Development / Machine Learning / Tools / Contributed

Cohen’s Kappa: What It Is, When to Use It, and How to Avoid Its Pitfalls

4 Aug 2020 9:02am, by

Maarit Widmann
Maarit Widmann is a data scientist at KNIME. She started with quantitative sociology and holds her bachelor’s degree in social sciences. The University of Konstanz made her drop the “social” as a Master of Science. Her ambition is to communicate the concepts behind data science to others in videos and blog posts. Follow Maarit on LinkedIn. For more information on KNIME, please visit www.knime.com and the KNIME blog.

Cohen’s kappa is a metric often used to assess the agreement between two raters. It can also be used to assess the performance of a classification model.

For example, if we had two bankers and we asked both to classify 100 customers in two classes for credit rating (i.e., good and bad) based on their creditworthiness, we could then measure the level of their agreement through Cohen’s kappa.

Similarly, in the context of a classification model, we could use Cohen’s kappa to compare the machine learning model predictions with the manually established credit ratings.

Like many other evaluation metrics, Cohen’s kappa is calculated based on the confusion matrix. However, in contrast to calculating overall accuracy, Cohen’s kappa takes imbalance in class distribution into account and can, therefore, be more complex to interpret.

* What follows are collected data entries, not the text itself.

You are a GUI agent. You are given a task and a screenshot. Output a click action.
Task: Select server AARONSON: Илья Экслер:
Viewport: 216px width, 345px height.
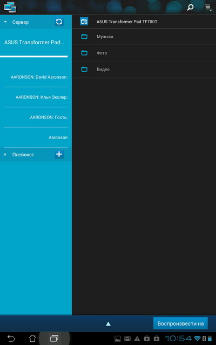pos(36,97)
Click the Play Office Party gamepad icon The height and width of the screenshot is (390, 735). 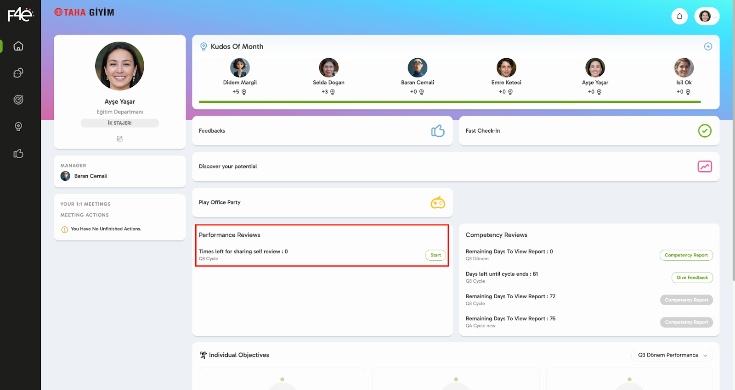(x=437, y=202)
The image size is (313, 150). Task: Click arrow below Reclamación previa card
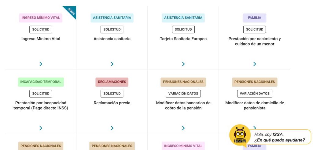tap(112, 128)
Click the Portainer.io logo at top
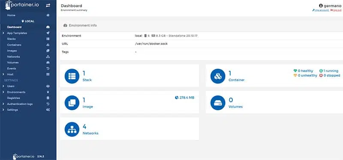The width and height of the screenshot is (343, 160). pos(22,5)
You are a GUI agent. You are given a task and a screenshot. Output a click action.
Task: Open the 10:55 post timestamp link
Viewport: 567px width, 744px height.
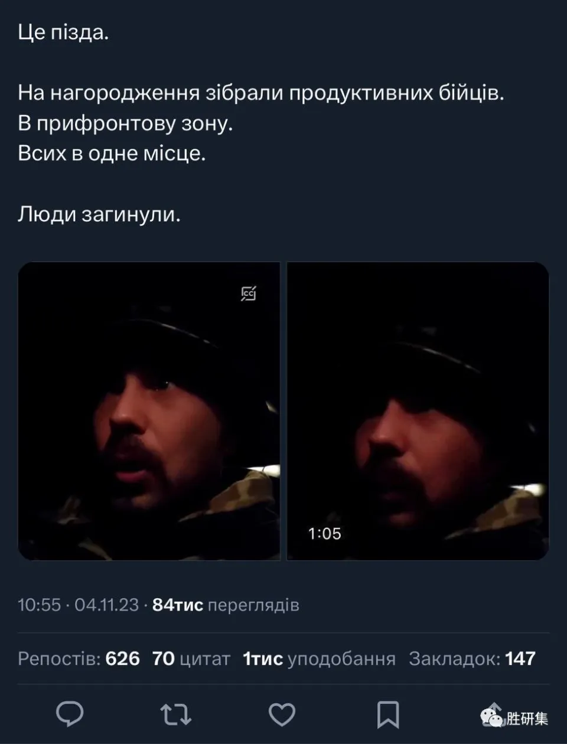(39, 605)
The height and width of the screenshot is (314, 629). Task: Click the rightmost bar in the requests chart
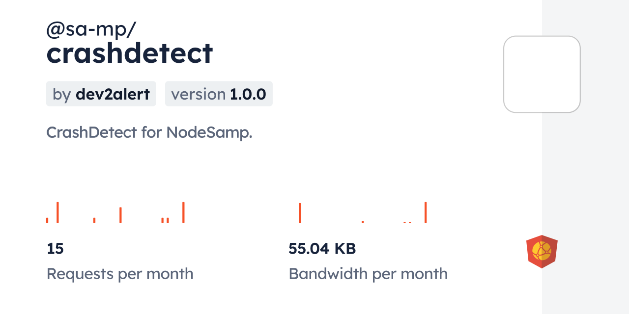pyautogui.click(x=183, y=212)
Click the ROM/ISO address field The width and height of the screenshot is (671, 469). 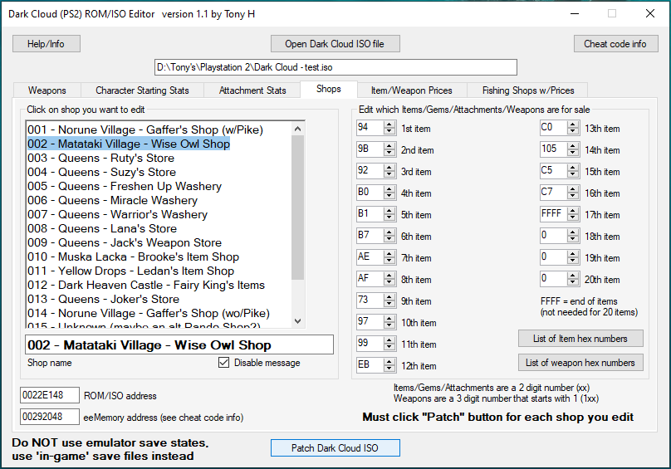[x=49, y=395]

In this article, we will guide you through the calculation and interpretation of Cohen’s kappa values, particularly in comparison to overall accuracy values. We will show that where overall accuracy fails because of a large imbalance in the class distribution, Cohen’s kappa might supply a more objective description of the model performance. Along the way, we will also introduce a few tips to keep in mind when interpreting Cohen’s kappa values.

Measuring Performance Improvement on Imbalanced Datasets

Let’s focus on a classification task on bank loans, using the German credit data provided by the UCI Machine Learning Repository. In this dataset, bank customers have been assigned either a “bad” credit rating (30%) or a “good” credit rating (70%) according to the criteria of the bank. For the purpose of this article, we exaggerated the imbalance in the target class credit rating via bootstrapping, giving us 10% with a “bad” credit rating and 90% with a “good” credit rating: a highly imbalanced dataset. Exaggerating the imbalance helps us to make the difference between “overall accuracy” and “Cohen’s kappa” clearer in this article.

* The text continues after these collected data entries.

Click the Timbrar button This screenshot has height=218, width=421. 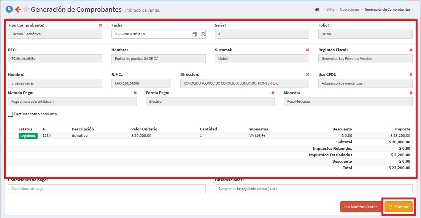398,207
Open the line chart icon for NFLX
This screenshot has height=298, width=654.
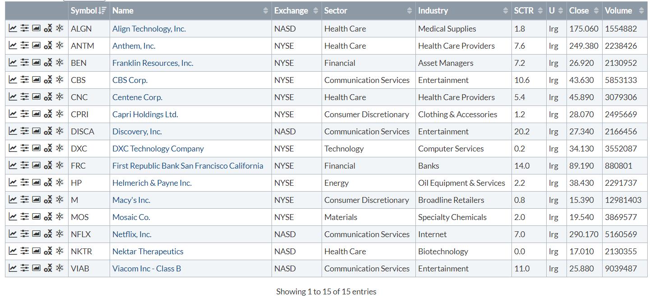tap(13, 234)
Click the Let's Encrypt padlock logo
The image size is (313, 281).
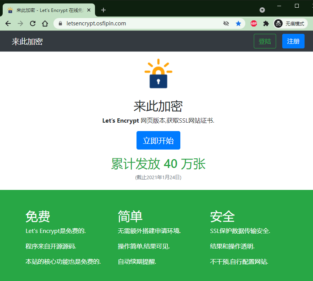[x=158, y=74]
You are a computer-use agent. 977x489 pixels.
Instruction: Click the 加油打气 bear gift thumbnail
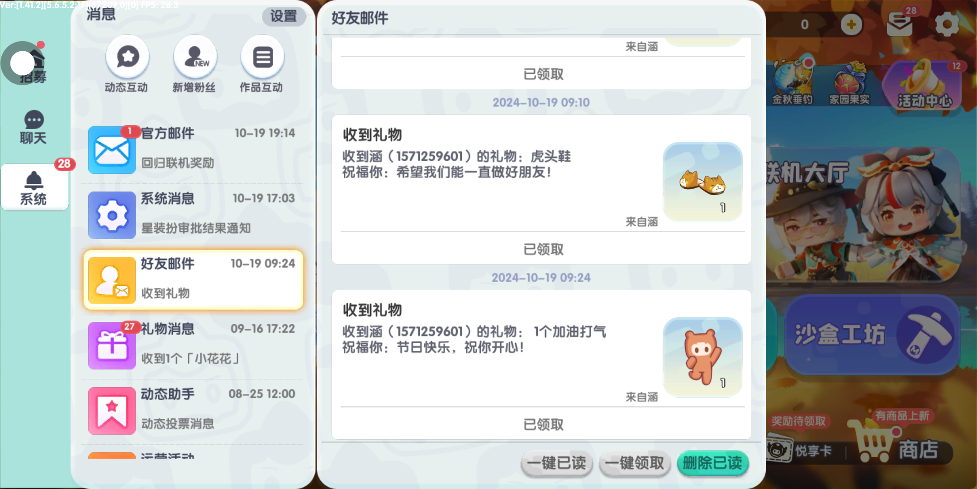(702, 357)
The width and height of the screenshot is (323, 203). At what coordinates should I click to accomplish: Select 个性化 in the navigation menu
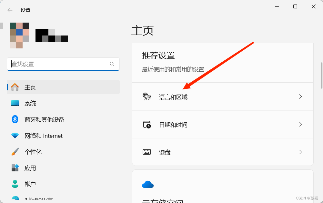[x=34, y=152]
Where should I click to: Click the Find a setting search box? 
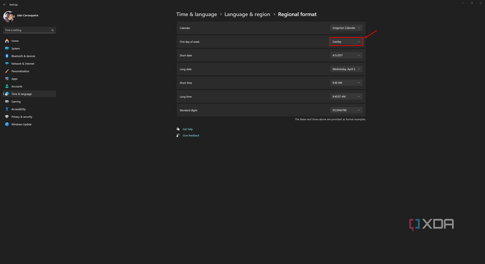pyautogui.click(x=29, y=30)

Let’s partition the data into a training set (70%) and a test set (30%) using stratified sampling on the target column and then train a simple model, e.g., a decision tree. Given the high imbalance between the two classes, the model will not perform very well. Nevertheless, let’s use its performance as the baseline for this study.

Figure 1 shows the confusion matrix and accuracy statistics for this baseline model. The overall accuracy of the model is quite high (87%) and hints at an acceptable performance by the model. However, in the confusion matrix, we can see that the model is able to classify only nine out of the 30 credit customers with a bad credit rating correctly. This is also visible by the low sensitivity value of class “bad” — just 30%. Basically, the decision tree is classifying most of the “good” customers correctly and neglecting the necessary performance on the few “bad” customers. The imbalance in the class a priori probability compensates for such sloppiness in classification. Let’s note for now that the Cohen’s kappa value is just 0.244, within its range of [-1,+1].

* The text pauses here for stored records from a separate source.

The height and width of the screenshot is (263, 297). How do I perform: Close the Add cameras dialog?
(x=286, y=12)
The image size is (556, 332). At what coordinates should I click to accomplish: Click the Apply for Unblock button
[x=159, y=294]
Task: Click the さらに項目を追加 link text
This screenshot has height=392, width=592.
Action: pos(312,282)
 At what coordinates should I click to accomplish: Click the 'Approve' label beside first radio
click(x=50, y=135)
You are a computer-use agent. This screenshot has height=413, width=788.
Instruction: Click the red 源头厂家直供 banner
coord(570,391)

Figure 1: Confusion matrix and accuracy statistics for the baseline model, a decision tree model trained on the highly imbalanced training set. The overall accuracy is relatively high (87%), although the model detects just a few of the customers with a bad credit rating (sensitivity at just 30%).

Let’s try to improve the model performance by forcing it to acknowledge the existence of the minority class. We train the same model this time on a training set where the minority class has been oversampled using the SMOTE technique, reaching a class proportion of 50% for both classes.

To provide more detail about the confusion matrix for this model, 18 out of the 30 customers with a “bad” credit rating are detected by the model, leading to a new sensitivity value of 60%. Cohen’s kappa statistics is now 0.452 for this model, which is a remarkable increase from the previous value 0.244. But what about overall accuracy? For this second model, it’s 89%, not very different from the previous value of 87%.

When summarizing, we get two very different pictures. According to the overall accuracy, model performance hasn’t changed very much at all. However, according to Cohen’s kappa, a lot has changed! Which statement is correct?

Figure 2: Confusion matrix and accuracy statistics for the improved model. The decision tree model trained on a more balanced training set, where the minority class has been oversampled. The overall accuracy is almost the same as for the baseline model (89% vs. 87%). However, the Cohen’s kappa value shows a remarkable increase from 0.244 to 0.452.

From the numbers in the confusion matrix, it seems that Cohen’s kappa has a more realistic view of the model’s performance when using imbalanced data. Why does Cohen’s kappa take more notice of the minority class? How is it actually calculated? Let’s take a look.

Cohen’s Kappa

Cohen’s kappa is calculated with the following formula.

where is the overall accuracy of the model and is the measure of the agreement between the model predictions and the actual class values as if happening by chance.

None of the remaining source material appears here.